While our society's designers create stylized spaces and surfaces as our public environments, industrial spaces evolve out of necessity and innovation.  These spaces tell the material stories of our society's needs and desires.  They also leave an imprint of how things were made in the ever evolving landscape of our post industrial economy.  Following these experiences, and our aversion to working full time at a desk, we sought to create a livelihood balancing thinking and doing.  We saw that satisfaction came from designing and fabricating useful additions to our built environment.

For the next few years, we worked full time in our engineering careers learning and saving money.  Every second free of our regular jobs was spent improving our barn/silo workshop and collecting tools.  During this period, we were building live/work road trip vehicles to travel cross country and find jobs with groups building unique homes.  Before we escaped to the west, we forged a relationship with the Washington, D.C. collaborative Helicon Works and Abrams Design-Build.  These east coast firms were producing unique concepts, exploring natural design, energy efficiency and bringing true craft back into home construction.  We began designing and fabricating metal elements with Helicon Works and Abrams Design-Build.  This was the start of Salvaging Creativity.

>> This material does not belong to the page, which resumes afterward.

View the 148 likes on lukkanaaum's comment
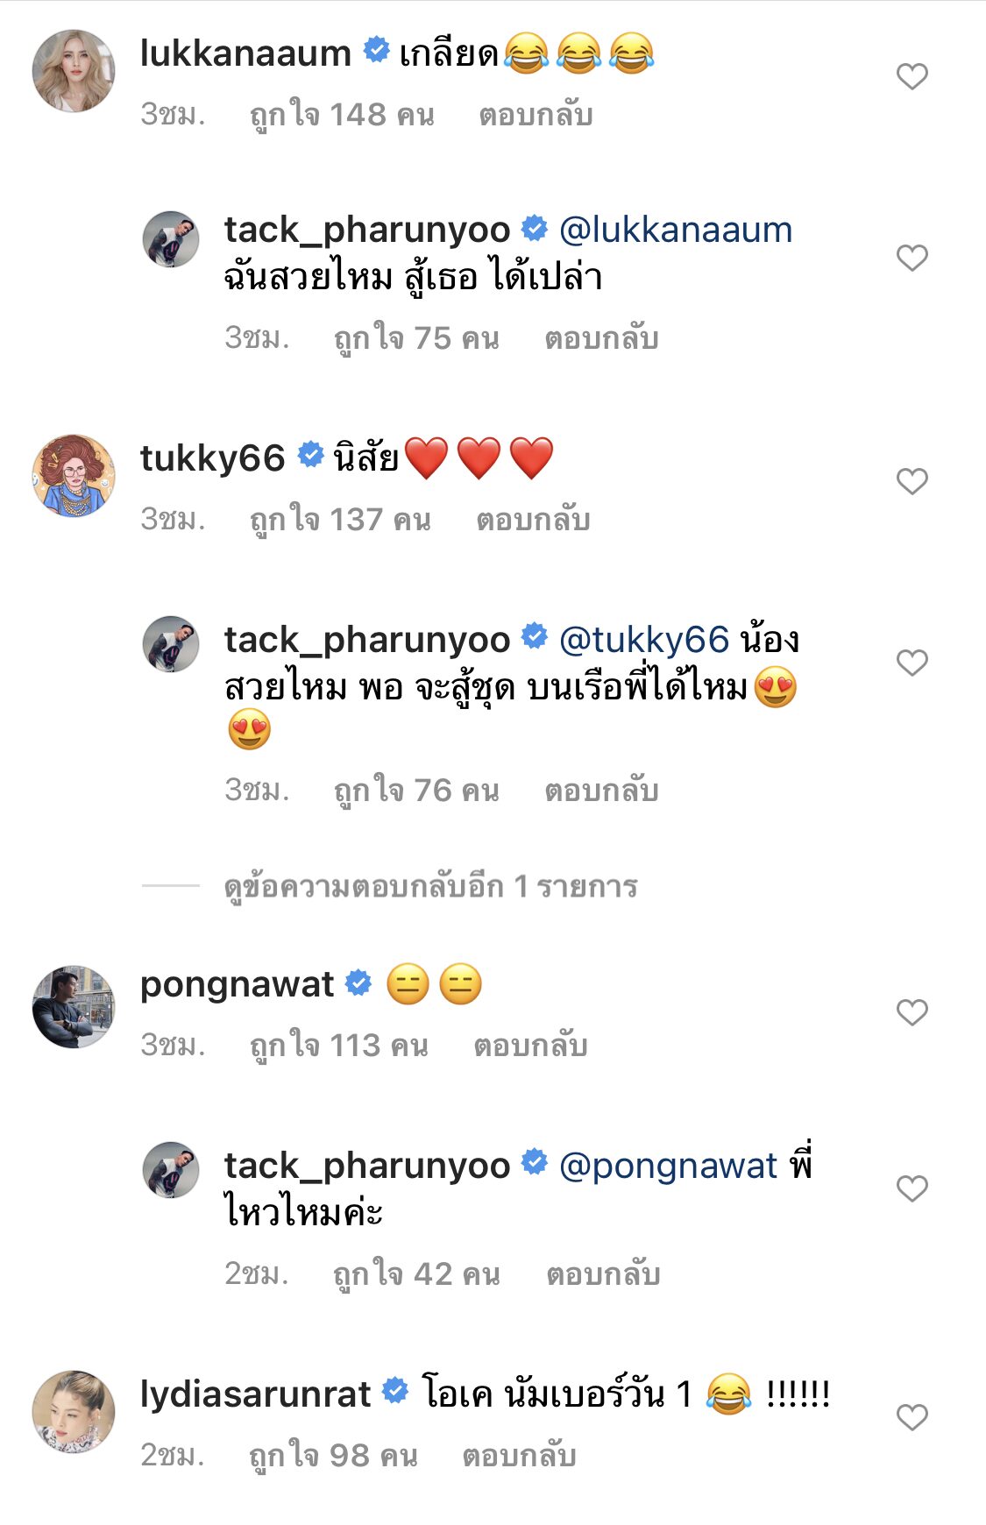Image resolution: width=986 pixels, height=1525 pixels. pos(342,115)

In 2007, Casey and Pat came to York, PA seeking a place to live and work that had access to salvage materials, allowed storage of our found objects and in some way fit with this evolving idea of developing a right-scaled manufacturing economy within the bones of past as well as active industry.  By some sort of miracle (or curse—depending on the day) we found and purchased 3 abandoned buildings Nos. 48-51 (out of 114) of the York Ice Machinery Corporation (now owned and operated by Johnson Controls Corporation).  

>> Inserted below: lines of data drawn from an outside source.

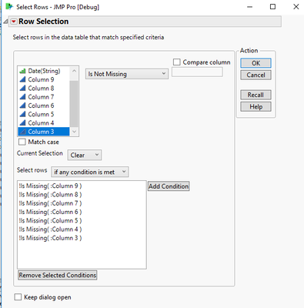Select the !Is Missing( :Column 9 ) condition
Image resolution: width=304 pixels, height=308 pixels.
50,186
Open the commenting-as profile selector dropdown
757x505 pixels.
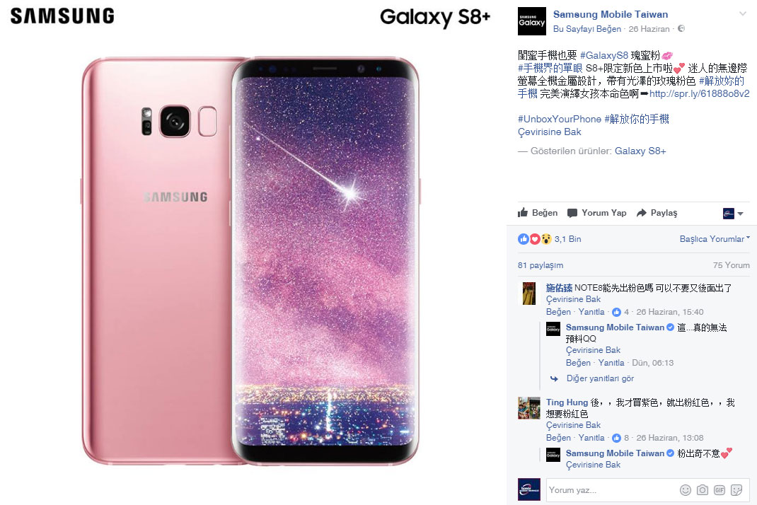pos(733,214)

This plant began in 1895 when 6 industrial revolution investors joined to develop, fabricate and sell agricultural equipment, hydro power equipment and refrigeration equipment as the York Manufacturing Company.  The company evolved to focus on the production of Ice Making/Refrigeration/Air conditioning equipment as the York Ice Machinery Company, then became York International. Buildings 48-51 were constructed sometime around 1922.  By 1927, York Ice Machinery had outgrown their original site and constructed a larger more modern plant across town off Grantley Avenue.  Today at the Grantley Plant, the Johnson Controls Corporation continues to create modern large scale climate conditioning equipment.  The original Industrial Plaza of York site was a major contributor to today's industrial food production (breweries, ice cream, climate controlled food storage) and air conditioning industries.  Operating our business in this space helps to inform our work and remind us of our place as craftsman at one spot in the arc of time.

Click on each image below for enlarged view. Roll cursor over enlarged image to reveal caption.

 

Since 2007, we have been steadily working to bring our original business vision to life.

York City and the surrounding county serves as an ideal location to develop this vision.  The community has a rich history of ingenuity and craft that continues strong today.  Here we are able to draw upon the resources of many local industries for salvage materials as well as experienced technical fabrication/manufacturing.  From Amish cabinetry/furniture makers, plastics/glass/composites manufacturing to high tech electronics, we have access to materials and know-how.  Our company is also a short drive to our markets in Washington, D.C., Baltimore, Philadelphia and New York.

As local entrepreneurs and developers, we seek to foster the continued growth of our community through additions to the built environment, the re-purposing of industrial leftovers, encouraging new businesses, and teaching the industrial arts.